Dave’s wife cared for him, and she sent an email asking his friends to visit him, as he would cherish those moments.
I remember so clearly thinking that I should go visit him and say hello.
But I kept putting it off.
I was busy.
I had so much to do.
I was building a career.
I was trying to start a family.
And then one day, I told myself that excuses are useless.
If he was my friend, I had to make time to see him.
That’s what friends do, right?
I emailed Dave’s wife to schedule a time to see my old friend.
I was so excited that I was finally taking the time to spend some time with Dave.
And here is when I learned one of the most painful lessons of my life.

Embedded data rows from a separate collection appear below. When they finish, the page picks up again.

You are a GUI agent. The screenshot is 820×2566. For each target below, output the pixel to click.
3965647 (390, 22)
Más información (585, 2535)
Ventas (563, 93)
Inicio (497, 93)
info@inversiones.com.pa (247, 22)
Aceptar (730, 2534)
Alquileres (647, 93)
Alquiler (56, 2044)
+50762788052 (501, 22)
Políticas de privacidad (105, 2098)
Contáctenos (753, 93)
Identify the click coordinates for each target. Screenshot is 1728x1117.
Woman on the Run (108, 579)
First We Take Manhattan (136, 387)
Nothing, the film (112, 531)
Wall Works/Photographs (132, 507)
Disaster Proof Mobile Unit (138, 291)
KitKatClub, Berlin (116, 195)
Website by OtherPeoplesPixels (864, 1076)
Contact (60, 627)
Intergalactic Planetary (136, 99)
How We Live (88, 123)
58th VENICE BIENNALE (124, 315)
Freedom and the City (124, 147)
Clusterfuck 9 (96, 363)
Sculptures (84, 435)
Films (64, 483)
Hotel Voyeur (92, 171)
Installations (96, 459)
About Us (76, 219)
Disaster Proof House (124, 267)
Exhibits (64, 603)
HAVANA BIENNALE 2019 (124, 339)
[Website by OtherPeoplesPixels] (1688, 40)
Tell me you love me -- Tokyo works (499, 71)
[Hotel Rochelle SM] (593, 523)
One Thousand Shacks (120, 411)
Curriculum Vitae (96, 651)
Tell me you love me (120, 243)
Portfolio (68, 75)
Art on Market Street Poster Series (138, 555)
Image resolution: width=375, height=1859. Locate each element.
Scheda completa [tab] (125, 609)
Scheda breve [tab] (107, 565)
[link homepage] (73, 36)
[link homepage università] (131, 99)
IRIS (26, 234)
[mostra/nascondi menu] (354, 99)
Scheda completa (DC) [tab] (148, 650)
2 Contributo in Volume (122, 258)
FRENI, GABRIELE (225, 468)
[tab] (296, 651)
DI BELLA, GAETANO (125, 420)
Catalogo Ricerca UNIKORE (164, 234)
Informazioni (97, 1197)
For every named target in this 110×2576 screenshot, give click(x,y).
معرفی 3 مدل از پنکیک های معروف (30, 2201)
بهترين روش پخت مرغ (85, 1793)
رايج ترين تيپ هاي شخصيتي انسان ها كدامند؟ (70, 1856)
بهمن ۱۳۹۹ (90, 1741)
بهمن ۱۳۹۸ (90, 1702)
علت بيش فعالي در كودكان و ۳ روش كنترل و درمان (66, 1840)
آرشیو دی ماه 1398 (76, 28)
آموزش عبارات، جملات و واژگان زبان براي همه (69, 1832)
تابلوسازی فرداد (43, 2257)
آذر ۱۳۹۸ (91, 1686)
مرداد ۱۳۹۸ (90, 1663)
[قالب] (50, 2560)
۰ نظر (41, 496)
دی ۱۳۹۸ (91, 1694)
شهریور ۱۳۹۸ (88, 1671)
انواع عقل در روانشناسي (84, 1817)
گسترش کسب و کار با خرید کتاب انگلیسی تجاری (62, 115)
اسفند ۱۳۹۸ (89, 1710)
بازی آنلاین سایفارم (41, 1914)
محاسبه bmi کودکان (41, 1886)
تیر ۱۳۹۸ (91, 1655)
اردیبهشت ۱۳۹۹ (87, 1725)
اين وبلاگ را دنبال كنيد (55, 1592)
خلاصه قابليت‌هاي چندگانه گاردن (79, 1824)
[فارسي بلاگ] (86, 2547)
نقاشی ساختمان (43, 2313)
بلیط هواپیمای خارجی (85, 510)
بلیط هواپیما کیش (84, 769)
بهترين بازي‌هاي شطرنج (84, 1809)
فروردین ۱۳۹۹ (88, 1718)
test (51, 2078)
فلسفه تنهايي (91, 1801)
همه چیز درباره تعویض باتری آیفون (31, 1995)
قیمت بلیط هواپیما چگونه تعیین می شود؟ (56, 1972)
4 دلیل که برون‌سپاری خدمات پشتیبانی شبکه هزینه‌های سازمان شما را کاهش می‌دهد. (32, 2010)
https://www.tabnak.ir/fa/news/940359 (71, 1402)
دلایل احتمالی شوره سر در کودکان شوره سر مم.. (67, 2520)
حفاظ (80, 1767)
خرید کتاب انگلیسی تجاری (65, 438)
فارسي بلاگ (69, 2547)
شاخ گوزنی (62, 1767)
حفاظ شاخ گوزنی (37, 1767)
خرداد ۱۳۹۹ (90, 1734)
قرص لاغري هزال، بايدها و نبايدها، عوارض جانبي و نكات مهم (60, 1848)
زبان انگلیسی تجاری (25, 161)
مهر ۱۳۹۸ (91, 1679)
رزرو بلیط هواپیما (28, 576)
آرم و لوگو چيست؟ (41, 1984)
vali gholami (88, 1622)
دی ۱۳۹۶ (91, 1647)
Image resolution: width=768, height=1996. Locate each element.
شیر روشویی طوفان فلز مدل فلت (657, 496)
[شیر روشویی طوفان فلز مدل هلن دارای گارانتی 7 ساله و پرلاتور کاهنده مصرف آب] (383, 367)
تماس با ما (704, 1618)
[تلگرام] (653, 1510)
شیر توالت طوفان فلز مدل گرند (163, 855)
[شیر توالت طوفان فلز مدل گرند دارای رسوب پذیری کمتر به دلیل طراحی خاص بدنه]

Not long after I sent my email, I saw a note posted on Dave’s wife’s blog.
Dave had died recently.
He fought hard but was gone.
I waited too long.
Even though I eventually overcame my excuses, “eventually” was not enough.
Some holes cannot be filled.
Some lessons you can only learn by living through them.
If You Learn These Lessons, Your Age Is Valuable
“There is a person, a 80-year old version of yourself, that is rooting hard for you to make good decisions today.”
Some things you can only learn as you get older.
If I could communicate backward, I would love to give myself advice.
I would love to point out mistakes.
And I would love to make slight course corrections to move towards certain milestones faster.
But in the end, I can’t do any of those things.
I can’t change anything behind me, for better or worse.
But I can write about what I have learned.
And I can share some of the memories — and the pain.
Some things you can only learn as you get older.
But reading about them might help you learn them a little younger than when I did.